Rapid activation of the cardiac catheterization laboratory for primary percutaneous coronary intervention (PCI) improves outcomes for ST-segment elevation myocardial infarction (STEMI), but selected emphasis on minimizing time to reperfusion may lead to a greater frequency of false-positive activations.
We analyzed consecutive patients referred for primary PCI for a possible STEMI at 2 centers from October 2008 to April 2011. “False-positive STEMI activation” was defined as lack of a culprit lesion by angiography or by assessment of clinical, electrocardiographic, and biomarker data in the absence of angiography. Clinical and electrocardiographic factors associated with false-positive activations were evaluated in a backward stepwise selection bootstrapped logistic regression model.

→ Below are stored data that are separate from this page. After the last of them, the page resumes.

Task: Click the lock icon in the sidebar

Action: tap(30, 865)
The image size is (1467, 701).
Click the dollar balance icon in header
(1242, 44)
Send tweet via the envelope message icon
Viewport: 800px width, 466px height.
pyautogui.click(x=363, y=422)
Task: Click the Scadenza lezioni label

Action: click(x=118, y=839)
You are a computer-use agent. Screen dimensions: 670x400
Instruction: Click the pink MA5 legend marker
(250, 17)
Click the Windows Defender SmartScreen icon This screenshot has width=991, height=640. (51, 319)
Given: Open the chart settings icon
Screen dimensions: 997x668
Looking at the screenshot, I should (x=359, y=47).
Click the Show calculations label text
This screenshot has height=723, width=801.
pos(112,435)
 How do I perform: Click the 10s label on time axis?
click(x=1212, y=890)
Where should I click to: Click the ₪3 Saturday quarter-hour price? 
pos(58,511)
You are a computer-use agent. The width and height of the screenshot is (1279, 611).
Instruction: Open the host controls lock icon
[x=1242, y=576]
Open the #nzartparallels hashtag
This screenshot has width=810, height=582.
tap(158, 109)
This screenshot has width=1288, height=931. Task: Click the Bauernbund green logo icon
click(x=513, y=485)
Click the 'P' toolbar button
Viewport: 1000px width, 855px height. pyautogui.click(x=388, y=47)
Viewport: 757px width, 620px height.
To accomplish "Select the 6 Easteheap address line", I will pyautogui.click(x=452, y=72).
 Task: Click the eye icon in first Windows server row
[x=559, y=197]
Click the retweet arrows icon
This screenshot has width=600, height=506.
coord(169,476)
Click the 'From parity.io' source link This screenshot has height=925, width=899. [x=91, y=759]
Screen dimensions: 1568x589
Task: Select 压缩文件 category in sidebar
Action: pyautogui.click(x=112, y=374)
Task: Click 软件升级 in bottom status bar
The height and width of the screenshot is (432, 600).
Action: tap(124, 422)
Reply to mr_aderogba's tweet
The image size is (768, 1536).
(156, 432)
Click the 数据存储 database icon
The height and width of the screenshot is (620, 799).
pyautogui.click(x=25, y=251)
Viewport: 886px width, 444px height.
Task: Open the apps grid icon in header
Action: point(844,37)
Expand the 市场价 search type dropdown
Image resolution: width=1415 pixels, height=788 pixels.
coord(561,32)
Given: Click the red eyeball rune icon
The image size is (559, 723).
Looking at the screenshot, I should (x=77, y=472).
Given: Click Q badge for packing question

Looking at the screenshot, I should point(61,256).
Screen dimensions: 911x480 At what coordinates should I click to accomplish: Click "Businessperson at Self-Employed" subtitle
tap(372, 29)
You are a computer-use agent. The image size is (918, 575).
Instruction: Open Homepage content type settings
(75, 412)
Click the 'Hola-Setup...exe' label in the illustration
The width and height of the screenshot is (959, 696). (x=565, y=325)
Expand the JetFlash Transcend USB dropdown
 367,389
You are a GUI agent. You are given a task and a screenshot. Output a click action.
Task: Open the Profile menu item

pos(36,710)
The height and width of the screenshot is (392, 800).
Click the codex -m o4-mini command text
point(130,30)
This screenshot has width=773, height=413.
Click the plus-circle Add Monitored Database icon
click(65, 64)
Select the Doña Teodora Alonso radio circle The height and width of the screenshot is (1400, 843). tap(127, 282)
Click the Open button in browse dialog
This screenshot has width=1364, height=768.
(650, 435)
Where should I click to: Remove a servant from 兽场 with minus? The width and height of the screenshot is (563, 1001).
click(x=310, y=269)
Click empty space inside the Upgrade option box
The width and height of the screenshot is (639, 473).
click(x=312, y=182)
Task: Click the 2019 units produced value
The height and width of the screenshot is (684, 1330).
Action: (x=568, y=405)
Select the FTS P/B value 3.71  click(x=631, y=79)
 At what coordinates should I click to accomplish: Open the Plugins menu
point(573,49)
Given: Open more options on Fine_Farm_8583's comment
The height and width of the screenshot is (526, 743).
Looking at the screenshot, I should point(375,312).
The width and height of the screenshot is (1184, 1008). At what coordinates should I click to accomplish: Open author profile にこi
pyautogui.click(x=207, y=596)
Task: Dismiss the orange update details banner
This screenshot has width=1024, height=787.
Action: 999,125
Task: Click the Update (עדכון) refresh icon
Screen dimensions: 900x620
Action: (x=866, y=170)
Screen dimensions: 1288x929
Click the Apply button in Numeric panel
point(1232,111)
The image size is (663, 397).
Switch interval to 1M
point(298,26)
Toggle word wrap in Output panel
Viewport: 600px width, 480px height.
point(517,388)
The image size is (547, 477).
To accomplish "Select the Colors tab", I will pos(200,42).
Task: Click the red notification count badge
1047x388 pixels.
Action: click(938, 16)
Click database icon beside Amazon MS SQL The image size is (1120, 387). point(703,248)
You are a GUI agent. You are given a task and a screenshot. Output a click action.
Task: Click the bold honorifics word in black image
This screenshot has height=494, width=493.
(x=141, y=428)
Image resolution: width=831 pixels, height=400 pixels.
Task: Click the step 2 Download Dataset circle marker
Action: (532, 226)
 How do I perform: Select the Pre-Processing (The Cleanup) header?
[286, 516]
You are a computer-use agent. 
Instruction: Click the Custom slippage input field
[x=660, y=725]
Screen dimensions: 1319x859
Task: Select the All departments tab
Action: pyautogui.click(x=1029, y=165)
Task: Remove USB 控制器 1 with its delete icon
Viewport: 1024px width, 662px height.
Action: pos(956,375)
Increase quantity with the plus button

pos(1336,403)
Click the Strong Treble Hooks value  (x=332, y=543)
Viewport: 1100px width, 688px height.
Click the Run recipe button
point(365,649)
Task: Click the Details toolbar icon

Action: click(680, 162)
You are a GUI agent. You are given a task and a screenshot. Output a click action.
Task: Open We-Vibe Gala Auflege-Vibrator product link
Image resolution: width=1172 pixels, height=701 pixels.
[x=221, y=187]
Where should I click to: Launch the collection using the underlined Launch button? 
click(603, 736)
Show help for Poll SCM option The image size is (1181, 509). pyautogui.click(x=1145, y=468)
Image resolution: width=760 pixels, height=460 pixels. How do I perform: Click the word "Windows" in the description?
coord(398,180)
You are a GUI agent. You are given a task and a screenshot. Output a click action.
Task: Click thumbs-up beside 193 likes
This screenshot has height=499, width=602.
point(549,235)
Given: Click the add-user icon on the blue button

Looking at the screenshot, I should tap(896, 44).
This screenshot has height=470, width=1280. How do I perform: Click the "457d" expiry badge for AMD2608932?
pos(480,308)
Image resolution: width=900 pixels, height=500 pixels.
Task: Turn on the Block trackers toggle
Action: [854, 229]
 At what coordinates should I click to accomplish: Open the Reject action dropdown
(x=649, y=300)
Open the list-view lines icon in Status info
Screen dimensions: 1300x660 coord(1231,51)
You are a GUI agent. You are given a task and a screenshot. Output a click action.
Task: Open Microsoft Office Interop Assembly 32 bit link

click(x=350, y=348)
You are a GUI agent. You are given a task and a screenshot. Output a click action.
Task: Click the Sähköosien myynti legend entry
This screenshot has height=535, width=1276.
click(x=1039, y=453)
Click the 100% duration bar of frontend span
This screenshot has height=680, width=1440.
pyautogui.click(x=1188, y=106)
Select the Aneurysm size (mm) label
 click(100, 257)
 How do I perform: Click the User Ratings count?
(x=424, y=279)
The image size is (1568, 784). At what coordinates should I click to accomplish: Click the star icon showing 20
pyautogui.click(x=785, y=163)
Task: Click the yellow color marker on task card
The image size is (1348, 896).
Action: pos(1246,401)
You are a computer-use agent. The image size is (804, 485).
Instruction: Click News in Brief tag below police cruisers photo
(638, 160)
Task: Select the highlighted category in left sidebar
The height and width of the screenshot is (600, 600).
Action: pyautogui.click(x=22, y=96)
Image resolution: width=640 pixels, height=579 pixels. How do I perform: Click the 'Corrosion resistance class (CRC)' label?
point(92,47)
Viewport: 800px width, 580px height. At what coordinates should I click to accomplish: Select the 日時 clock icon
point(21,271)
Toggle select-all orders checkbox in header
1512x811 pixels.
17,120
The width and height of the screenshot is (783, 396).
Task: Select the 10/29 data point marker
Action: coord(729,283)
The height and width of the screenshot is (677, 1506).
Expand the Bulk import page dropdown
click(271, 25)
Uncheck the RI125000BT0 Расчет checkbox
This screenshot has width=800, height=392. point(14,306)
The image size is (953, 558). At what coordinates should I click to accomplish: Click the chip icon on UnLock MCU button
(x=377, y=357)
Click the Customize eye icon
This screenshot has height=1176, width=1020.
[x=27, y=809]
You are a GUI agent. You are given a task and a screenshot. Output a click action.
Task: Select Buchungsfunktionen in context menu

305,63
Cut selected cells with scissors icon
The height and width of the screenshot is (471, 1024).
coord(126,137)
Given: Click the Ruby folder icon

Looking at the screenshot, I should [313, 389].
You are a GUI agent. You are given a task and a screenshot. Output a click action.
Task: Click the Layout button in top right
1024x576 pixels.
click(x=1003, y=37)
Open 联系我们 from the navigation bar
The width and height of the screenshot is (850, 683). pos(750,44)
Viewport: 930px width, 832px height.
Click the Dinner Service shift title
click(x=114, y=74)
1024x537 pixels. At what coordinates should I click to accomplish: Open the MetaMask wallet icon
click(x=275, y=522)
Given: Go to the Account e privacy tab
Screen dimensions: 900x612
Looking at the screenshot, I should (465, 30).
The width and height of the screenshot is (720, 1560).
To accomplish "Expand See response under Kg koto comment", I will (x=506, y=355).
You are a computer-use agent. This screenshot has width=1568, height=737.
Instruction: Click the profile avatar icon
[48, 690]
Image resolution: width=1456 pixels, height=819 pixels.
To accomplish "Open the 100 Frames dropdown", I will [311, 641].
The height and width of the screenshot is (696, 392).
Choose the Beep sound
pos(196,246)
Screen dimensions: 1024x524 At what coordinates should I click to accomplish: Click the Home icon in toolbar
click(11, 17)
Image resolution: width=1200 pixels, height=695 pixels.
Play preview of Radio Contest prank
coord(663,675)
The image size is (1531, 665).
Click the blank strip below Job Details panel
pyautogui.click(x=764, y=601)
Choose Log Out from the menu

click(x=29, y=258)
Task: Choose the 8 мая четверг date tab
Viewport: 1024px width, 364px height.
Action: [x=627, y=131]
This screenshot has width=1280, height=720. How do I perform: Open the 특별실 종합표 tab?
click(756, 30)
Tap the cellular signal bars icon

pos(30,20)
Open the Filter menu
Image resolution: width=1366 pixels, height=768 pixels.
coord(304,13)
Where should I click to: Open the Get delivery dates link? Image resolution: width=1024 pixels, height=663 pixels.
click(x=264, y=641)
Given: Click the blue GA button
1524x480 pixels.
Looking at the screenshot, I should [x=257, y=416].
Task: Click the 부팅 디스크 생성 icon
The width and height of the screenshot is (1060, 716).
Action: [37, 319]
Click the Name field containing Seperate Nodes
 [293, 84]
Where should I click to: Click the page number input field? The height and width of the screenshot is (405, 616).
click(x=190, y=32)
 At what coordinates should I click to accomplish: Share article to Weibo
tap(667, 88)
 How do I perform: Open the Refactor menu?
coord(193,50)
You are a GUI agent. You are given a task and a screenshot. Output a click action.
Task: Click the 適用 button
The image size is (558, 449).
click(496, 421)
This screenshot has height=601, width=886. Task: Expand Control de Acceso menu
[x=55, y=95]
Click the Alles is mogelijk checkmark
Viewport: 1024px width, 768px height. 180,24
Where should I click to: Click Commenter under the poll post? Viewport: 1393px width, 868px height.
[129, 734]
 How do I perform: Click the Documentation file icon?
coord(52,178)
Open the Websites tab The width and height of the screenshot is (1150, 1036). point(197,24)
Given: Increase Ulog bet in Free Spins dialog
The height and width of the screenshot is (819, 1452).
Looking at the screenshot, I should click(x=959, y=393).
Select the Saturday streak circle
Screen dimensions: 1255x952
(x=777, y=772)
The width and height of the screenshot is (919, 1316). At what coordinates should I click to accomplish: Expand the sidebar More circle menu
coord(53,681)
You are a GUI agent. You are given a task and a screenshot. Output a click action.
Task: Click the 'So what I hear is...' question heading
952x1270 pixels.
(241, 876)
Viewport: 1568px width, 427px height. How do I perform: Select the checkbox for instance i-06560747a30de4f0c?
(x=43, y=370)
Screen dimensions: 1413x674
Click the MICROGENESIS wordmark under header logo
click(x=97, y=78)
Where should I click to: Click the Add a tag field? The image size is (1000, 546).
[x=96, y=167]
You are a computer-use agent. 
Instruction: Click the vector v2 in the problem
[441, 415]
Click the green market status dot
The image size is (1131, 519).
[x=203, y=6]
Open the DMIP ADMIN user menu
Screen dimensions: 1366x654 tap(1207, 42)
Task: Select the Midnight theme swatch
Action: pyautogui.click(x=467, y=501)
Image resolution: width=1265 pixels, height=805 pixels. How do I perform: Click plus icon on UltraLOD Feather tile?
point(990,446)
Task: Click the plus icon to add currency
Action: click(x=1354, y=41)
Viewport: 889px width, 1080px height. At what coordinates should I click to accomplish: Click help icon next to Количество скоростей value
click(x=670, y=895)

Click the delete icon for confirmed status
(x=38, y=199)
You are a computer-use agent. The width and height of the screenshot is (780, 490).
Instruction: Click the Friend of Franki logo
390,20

Of 411 STEMI activations by emergency physicians, 146 (36%) were deemed to be false-positive activations. Structural heart disease and heart failure were the most common diagnoses among false-positive activations. Electrocardiographic left ventricular hypertrophy (adjusted odds ratio [AOR], 3.15; 95% CI, 1.55-6.40; P = .001), a history of coronary disease (AOR, 1.93; 95% CI, 1.04-3.59; P = .04), or prior illicit drug abuse (AOR, 2.67; 95% CI, 1.13-6.26; P = .02) independently increased the odds of false-positive STEMI activations. Increasing body mass index decreased the odds of a false-positive activation (AOR, 0.91; 95% CI, 0.86-0.97; P = .004), as did angina at presentation (AOR, 0.28; 95% CI, 0.14-0.57; P < .001).
More than a third of patients referred for primary PCI from the emergency department did not have a STEMI. Multiple patient-level characteristics were significantly associated with an increased odds of false-positive STEMI activation.